* DATA PROVIDED
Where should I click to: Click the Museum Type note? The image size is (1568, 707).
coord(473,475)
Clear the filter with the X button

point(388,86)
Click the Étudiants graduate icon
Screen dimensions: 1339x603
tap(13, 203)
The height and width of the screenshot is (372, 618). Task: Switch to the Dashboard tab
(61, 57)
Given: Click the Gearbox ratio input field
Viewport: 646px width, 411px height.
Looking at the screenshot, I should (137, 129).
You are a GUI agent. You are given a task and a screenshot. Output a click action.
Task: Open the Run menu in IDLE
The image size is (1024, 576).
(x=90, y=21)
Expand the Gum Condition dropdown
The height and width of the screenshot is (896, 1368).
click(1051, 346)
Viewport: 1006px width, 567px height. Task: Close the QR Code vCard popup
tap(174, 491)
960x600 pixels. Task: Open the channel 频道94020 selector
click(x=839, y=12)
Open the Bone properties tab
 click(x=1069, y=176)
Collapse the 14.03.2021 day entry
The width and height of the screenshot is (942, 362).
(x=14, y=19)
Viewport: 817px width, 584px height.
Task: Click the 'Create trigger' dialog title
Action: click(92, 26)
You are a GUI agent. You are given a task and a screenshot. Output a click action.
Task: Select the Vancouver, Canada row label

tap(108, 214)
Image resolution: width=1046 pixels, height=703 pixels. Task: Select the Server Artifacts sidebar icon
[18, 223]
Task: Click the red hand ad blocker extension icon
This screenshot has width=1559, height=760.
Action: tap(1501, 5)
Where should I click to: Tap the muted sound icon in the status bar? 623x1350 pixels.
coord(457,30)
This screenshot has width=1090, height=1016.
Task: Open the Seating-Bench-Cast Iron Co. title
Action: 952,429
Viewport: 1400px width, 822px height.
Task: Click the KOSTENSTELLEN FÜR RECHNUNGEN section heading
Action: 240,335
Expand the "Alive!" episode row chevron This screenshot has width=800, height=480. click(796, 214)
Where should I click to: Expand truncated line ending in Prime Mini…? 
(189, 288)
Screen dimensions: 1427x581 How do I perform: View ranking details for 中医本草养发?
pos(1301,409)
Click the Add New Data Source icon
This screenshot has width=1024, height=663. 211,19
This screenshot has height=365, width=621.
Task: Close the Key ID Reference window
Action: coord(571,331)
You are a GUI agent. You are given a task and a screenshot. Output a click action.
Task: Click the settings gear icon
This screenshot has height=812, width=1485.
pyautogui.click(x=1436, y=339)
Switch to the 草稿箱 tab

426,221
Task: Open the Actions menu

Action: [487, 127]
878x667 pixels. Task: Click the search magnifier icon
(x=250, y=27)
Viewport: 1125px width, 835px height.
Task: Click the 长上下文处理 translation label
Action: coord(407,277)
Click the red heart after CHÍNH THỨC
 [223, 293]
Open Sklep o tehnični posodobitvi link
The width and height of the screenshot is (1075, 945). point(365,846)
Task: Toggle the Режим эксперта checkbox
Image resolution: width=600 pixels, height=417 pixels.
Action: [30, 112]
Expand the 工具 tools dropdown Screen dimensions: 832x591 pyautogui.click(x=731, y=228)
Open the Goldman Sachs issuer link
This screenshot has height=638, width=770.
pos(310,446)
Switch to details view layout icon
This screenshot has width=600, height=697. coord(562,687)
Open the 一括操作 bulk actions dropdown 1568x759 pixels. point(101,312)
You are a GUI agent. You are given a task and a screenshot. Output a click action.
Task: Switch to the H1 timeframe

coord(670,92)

* WHAT IS BEING ASKED
Would you print each line of the material exactly?

* REPLY TO THE TASK
Where should I click to: Click the Museum Type note? The image size is (1568, 707).
coord(473,475)
Clear the filter with the X button

point(388,86)
Click the Étudiants graduate icon
Screen dimensions: 1339x603
tap(13, 203)
The height and width of the screenshot is (372, 618). Task: Switch to the Dashboard tab
(61, 57)
Given: Click the Gearbox ratio input field
Viewport: 646px width, 411px height.
Looking at the screenshot, I should (137, 129).
You are a GUI agent. You are given a task and a screenshot. Output a click action.
Task: Open the Run menu in IDLE
The image size is (1024, 576).
(x=90, y=21)
Expand the Gum Condition dropdown
The height and width of the screenshot is (896, 1368).
click(1051, 346)
Viewport: 1006px width, 567px height. Task: Close the QR Code vCard popup
tap(174, 491)
960x600 pixels. Task: Open the channel 频道94020 selector
click(x=839, y=12)
Open the Bone properties tab
 click(x=1069, y=176)
Collapse the 14.03.2021 day entry
The width and height of the screenshot is (942, 362).
(x=14, y=19)
Viewport: 817px width, 584px height.
Task: Click the 'Create trigger' dialog title
Action: click(92, 26)
You are a GUI agent. You are given a task and a screenshot. Output a click action.
Task: Select the Vancouver, Canada row label

tap(108, 214)
Image resolution: width=1046 pixels, height=703 pixels. Task: Select the Server Artifacts sidebar icon
[18, 223]
Task: Click the red hand ad blocker extension icon
This screenshot has width=1559, height=760.
Action: tap(1501, 5)
Where should I click to: Tap the muted sound icon in the status bar? 623x1350 pixels.
coord(457,30)
This screenshot has width=1090, height=1016.
Task: Open the Seating-Bench-Cast Iron Co. title
Action: 952,429
Viewport: 1400px width, 822px height.
Task: Click the KOSTENSTELLEN FÜR RECHNUNGEN section heading
Action: 240,335
Expand the "Alive!" episode row chevron This screenshot has width=800, height=480. click(796, 214)
Where should I click to: Expand truncated line ending in Prime Mini…? 
(189, 288)
Screen dimensions: 1427x581 How do I perform: View ranking details for 中医本草养发?
pos(1301,409)
Click the Add New Data Source icon
This screenshot has width=1024, height=663. 211,19
This screenshot has height=365, width=621.
Task: Close the Key ID Reference window
Action: coord(571,331)
You are a GUI agent. You are given a task and a screenshot. Output a click action.
Task: Click the settings gear icon
This screenshot has height=812, width=1485.
pyautogui.click(x=1436, y=339)
Switch to the 草稿箱 tab

426,221
Task: Open the Actions menu

Action: [487, 127]
878x667 pixels. Task: Click the search magnifier icon
(x=250, y=27)
Viewport: 1125px width, 835px height.
Task: Click the 长上下文处理 translation label
Action: coord(407,277)
Click the red heart after CHÍNH THỨC
 [223, 293]
Open Sklep o tehnični posodobitvi link
The width and height of the screenshot is (1075, 945). point(365,846)
Task: Toggle the Режим эксперта checkbox
Image resolution: width=600 pixels, height=417 pixels.
Action: [30, 112]
Expand the 工具 tools dropdown Screen dimensions: 832x591 pyautogui.click(x=731, y=228)
Open the Goldman Sachs issuer link
This screenshot has height=638, width=770.
pos(310,446)
Switch to details view layout icon
This screenshot has width=600, height=697. coord(562,687)
Open the 一括操作 bulk actions dropdown 1568x759 pixels. point(101,312)
You are a GUI agent. You are given a task and a screenshot. Output a click action.
Task: Switch to the H1 timeframe

coord(670,92)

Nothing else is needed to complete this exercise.